_Exercise instructions_
Your copy should begin at the line containing "You are a computer-use agent." and end at the last line of the records; transcribe those lines exactly and leave out every picture.

Extracted records:
*** Begin section ***
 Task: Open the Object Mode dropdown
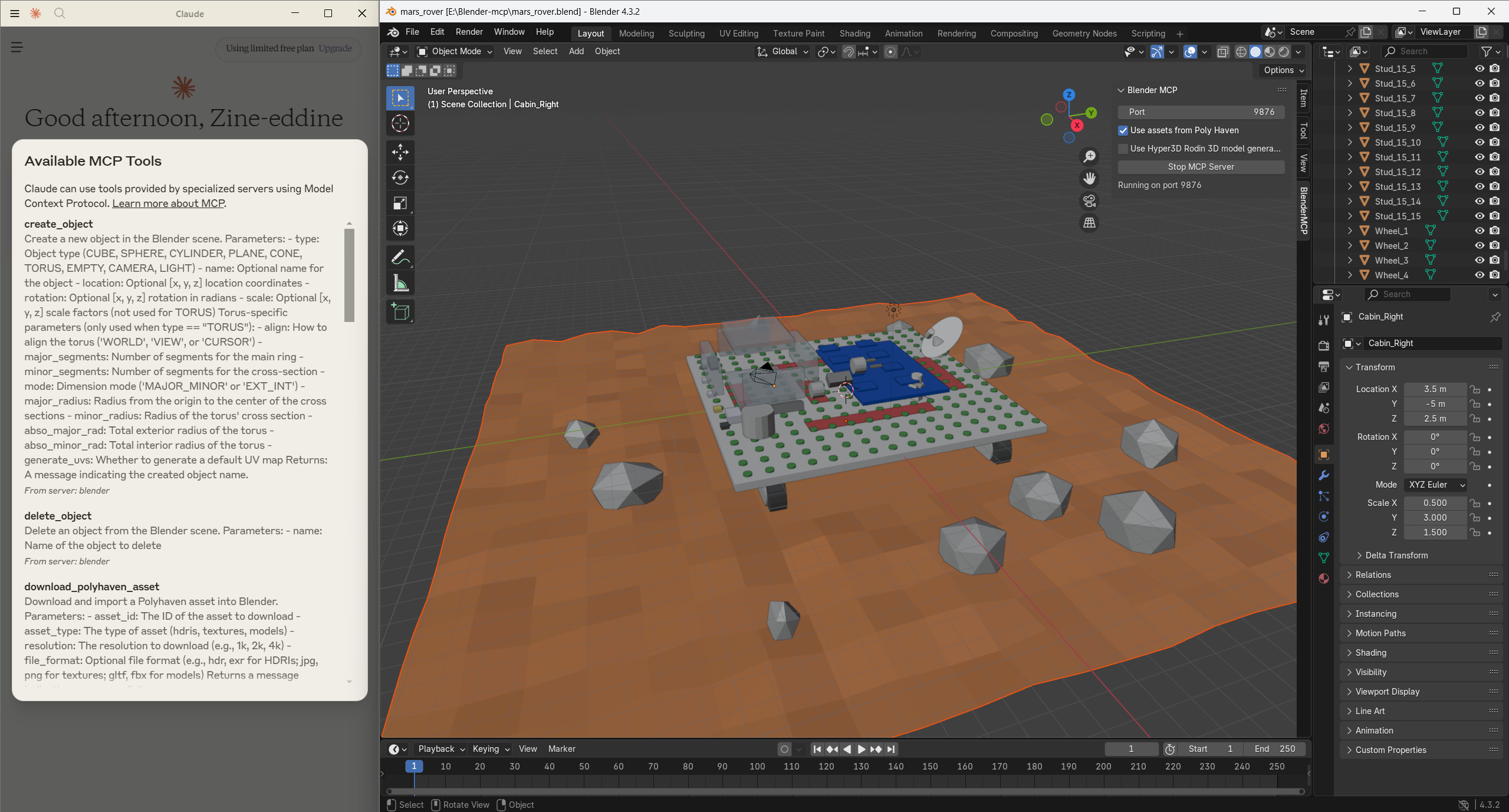455,51
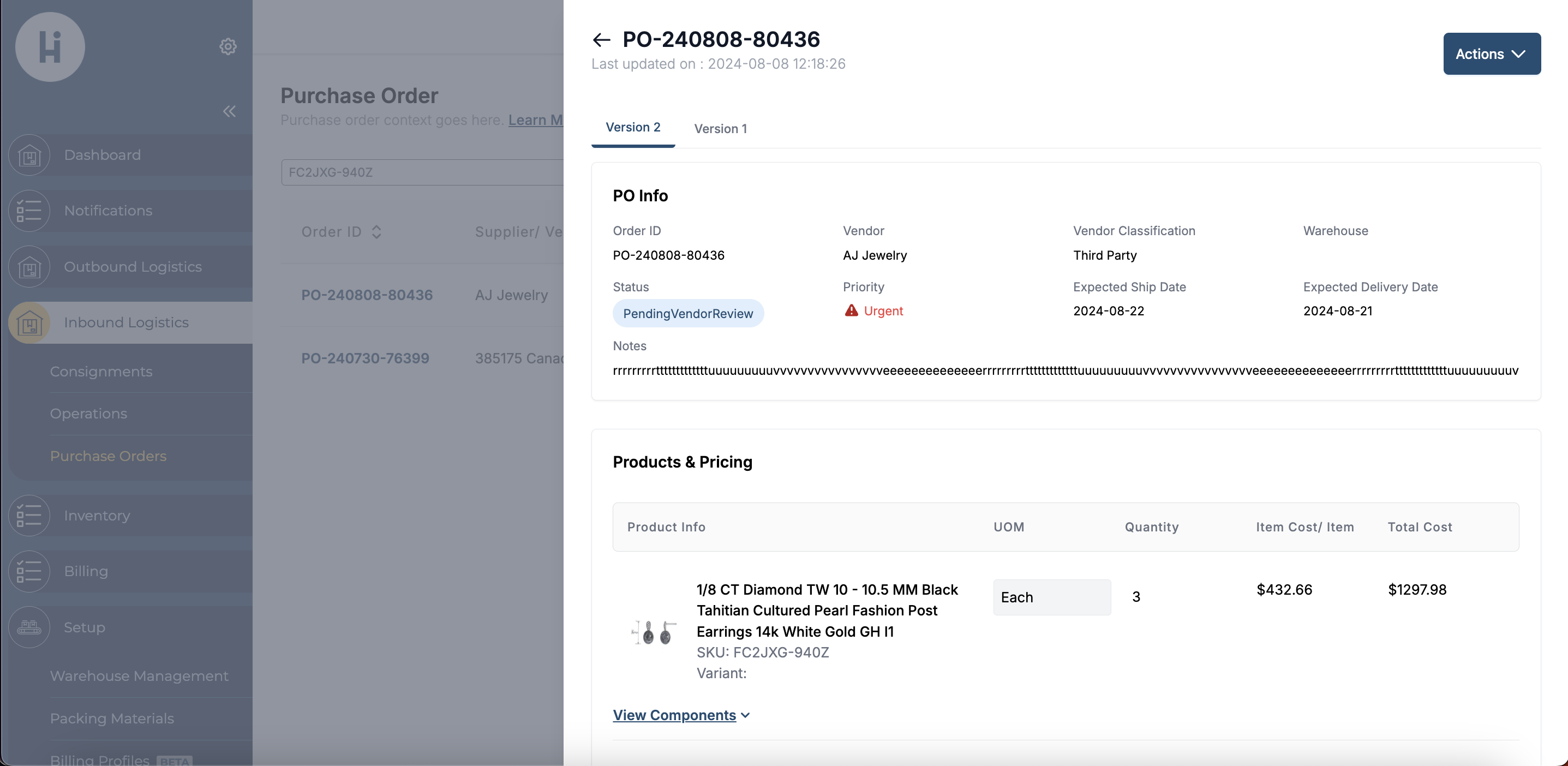1568x766 pixels.
Task: Switch to the Version 1 tab
Action: tap(720, 128)
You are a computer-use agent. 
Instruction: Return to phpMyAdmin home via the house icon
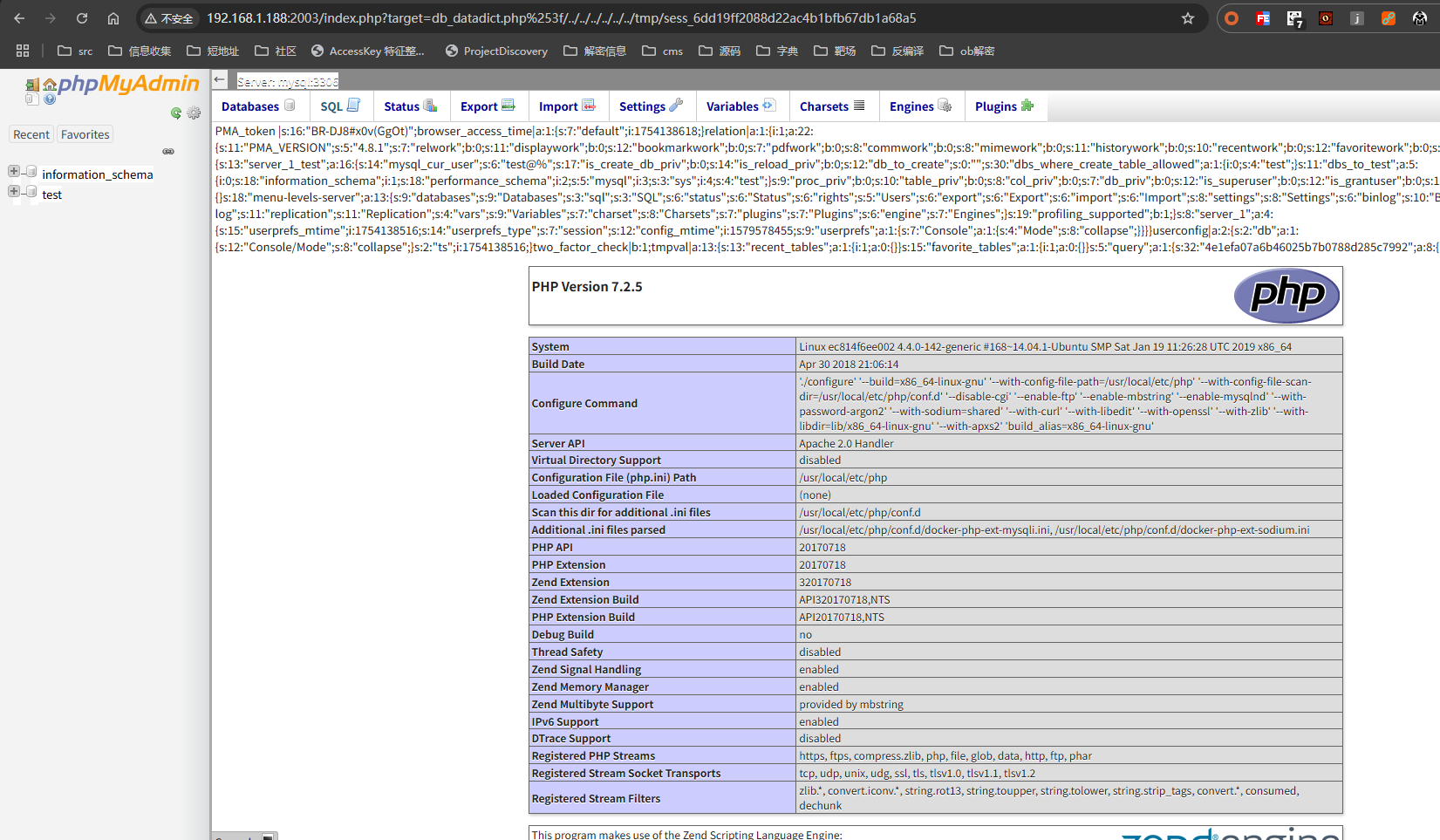pyautogui.click(x=50, y=84)
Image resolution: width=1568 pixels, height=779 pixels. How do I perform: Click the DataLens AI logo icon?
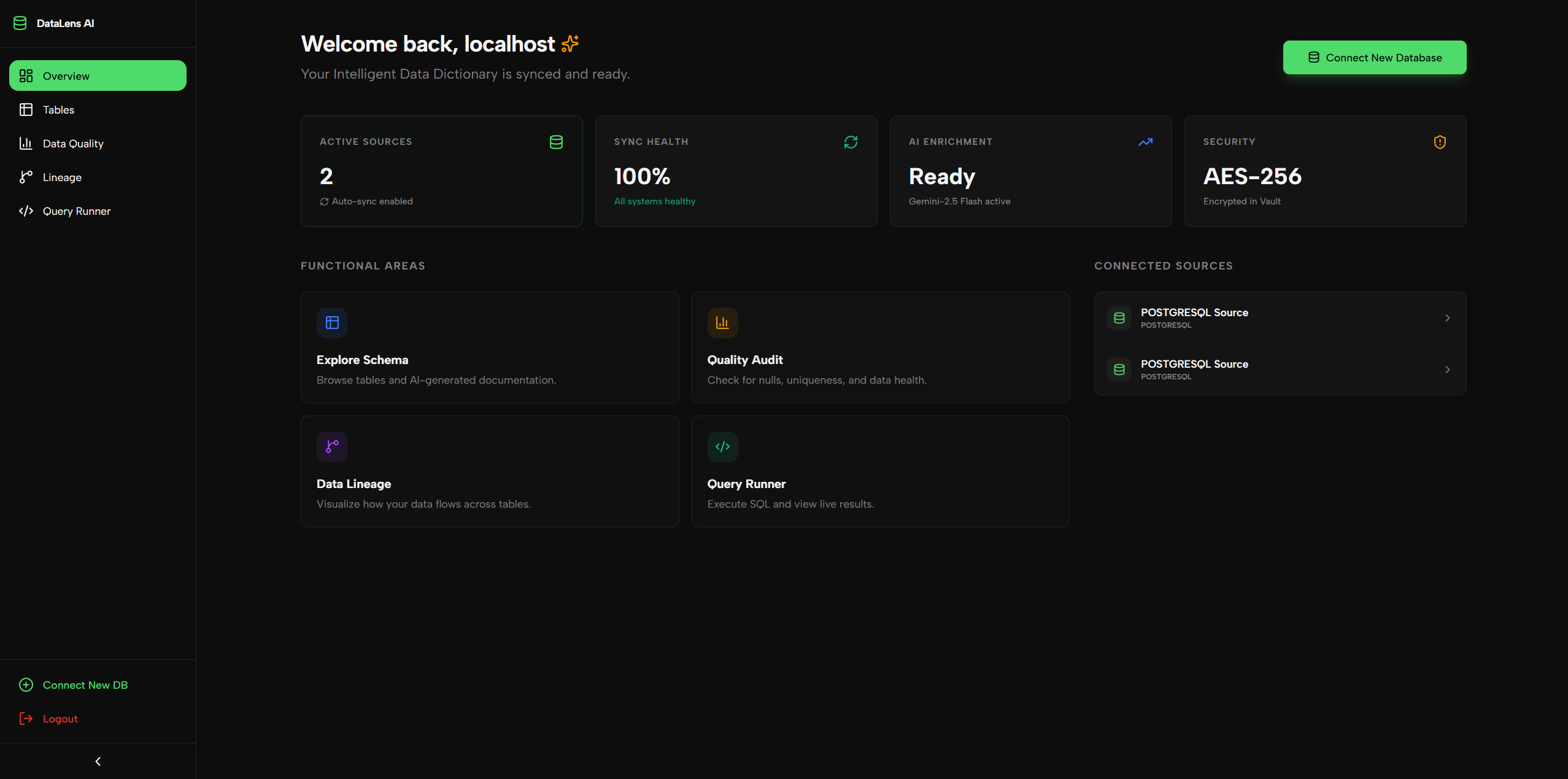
*** End section ***
_Task answer_
You are a computer-use agent. 
Instruction: Return to phpMyAdmin home via the house icon
pyautogui.click(x=50, y=84)
Image resolution: width=1568 pixels, height=779 pixels. How do I perform: Click the DataLens AI logo icon?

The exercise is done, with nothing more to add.